Snow Tools
This fierce-looking saw is a big part of Tokamachi’s cultural heritage. Any idea what it’s for? It’s not for felling trees or slicing giant tuna. It’s a snow saw!
Tokamachi gets a lot of damp snow, with an average depth of 2 meters each year. Sometimes storms will even drop 50 centimeters or more in a single night. Wet snow is quite heavy and, when compressed by its own weight, a cubic meter can weigh up to 500 kilograms!
At that weight, snow can easily collapse a building or crush someone if it falls at a bad time, so removing it from roofs and other high places is crucial. The looser snow on top can be pushed off with a shovel, but the compacted snow underneath gets hard as ice. This is where snow saws come in. Residents use them to slice off manageable chunks of the hardened snow for removal.
Snow saws have been used by people in Tokamachi for centuries. They’re part of the local wisdom that has been passed down by previous generations and still a big part of living in snow country.
Hegi Soba
Have you heard of hegi soba? It’s a variation of the cold buckwheat noodles that fans of Japanese food may already know. In Tokamachi and the surrounding areas, it’s the local specialty!
In other parts of Japan, cooks make soba noodles by mixing wheat flour with buckwheat flour. Wheat gluten acts as a binder that holds the noodles together. Tokamachi doesn’t grow much wheat, so a creative chef in the early 1800s tried something else: funori seaweed.
Funori is used in traditional weaving to smooth and strengthen the threads. Before there were mechanized looms, nearly every household in Tokamachi did their own weaving, so funori was readily available. Hegi soba’s name and the way it is served are weaving-related, too: the noodles are arranged like looped skeins of thread and served in a weaver’s box called a hegi.
How to eat it:
- Pick up a full skein of noodles.
- Try it in the dipping sauce before adding any condiments.

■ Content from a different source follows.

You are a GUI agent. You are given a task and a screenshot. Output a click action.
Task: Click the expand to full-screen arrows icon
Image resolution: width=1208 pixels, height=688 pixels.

- Next, put the onions in the sauce and apply spicy 3. karashi mustard directly to the next skein of noodles.
-
Eat until full!
Tsukena and Niina
Wintertime visitors to Tokamachi have a chance to try some of snow country’s most unique homestyle cooking! Tsukena is a typical dish that shows how people preserved autumn foods all winter long.
Many households in Tokamachi grow nozawana, a leafy green in the turnip family. Tsukena is made by salt-pickling nozawana, which pulls out moisture and delays the growth of bacteria that cause spoilage. During the winter months, these salty leaf-pickles are served as a side dish with meals or as a snack. As spring approaches, the tsukena begins to ferment and produce lactic acid, but this isn’t spoilage. The nozawana is transforming into a new incarnation called niina! Salt is rinsed from the niina and it’s added to simmered dishes—keeping greens on the table until the fresh ones arrive.
Nowadays, people associate salty foods with health problems like high blood pressure. Even so, studies suggest that pickled vegetables may have helped people survive in snow country. In winter, salt helps to raise the body temperature, and the sugars and lactic acid in niina have been shown to boost the immune system.
Be sure to try some tsukena or niina on your next visit. It’s simple, homey fare that satisfies after a day of playing in the snow!
Matsuo Shrine
On May 8 each year, Matsuo Shrine hosts a coming-of-age ceremony for young boys. It’s called the “Nanatsu Mairi” and has been celebrated in Tokamachi for hundreds of years.
Local boys who turned seven the previous year trek from the village of Inubushi, at the foot of Mt. Matsuo, up to the shrine on its summit. That’s a challenging climb of 360 meters over some 3 kilometers, much of which may still be covered in snow. Fortunately, the entire community comes out to help them. After prayers and a ceremony at the shrine, everyone climbs down the mountain again, and the boys’ extended families hold celebrations in their honor.
Nanatsu Mairi is a great chance to witness snow-country culture, but even on other days, it’s worth the hike up the mountain. Matsuo Shrine is one of the oldest thatched-roofed wooden structures in Niigata Prefecture and a national Important Cultural Property.
Chinkoro
How cute are these good-luck charms? Known as chinkoro, these rice-flour figurines are traditionally sold at Suwacho’s midwinter Sekki-ichi Market. They’re crafted in the image of zodiac animals, flowers, and other lucky or wintery things.
The exact origin of chinkoro is lost to history, but they’ve been part of the midwinter market for at least 140 years. They’re one of many handcrafted items residents sold for extra income during the snowy months and became particularly popular as children’s souvenirs. As the rice flour dries out, the chinkoro develop cracks. The more cracks you have, the better your luck is supposed to be in the coming year!
Residents begin queuing in the morning to buy their favorite chinkoro, so visitors should start their shopping early!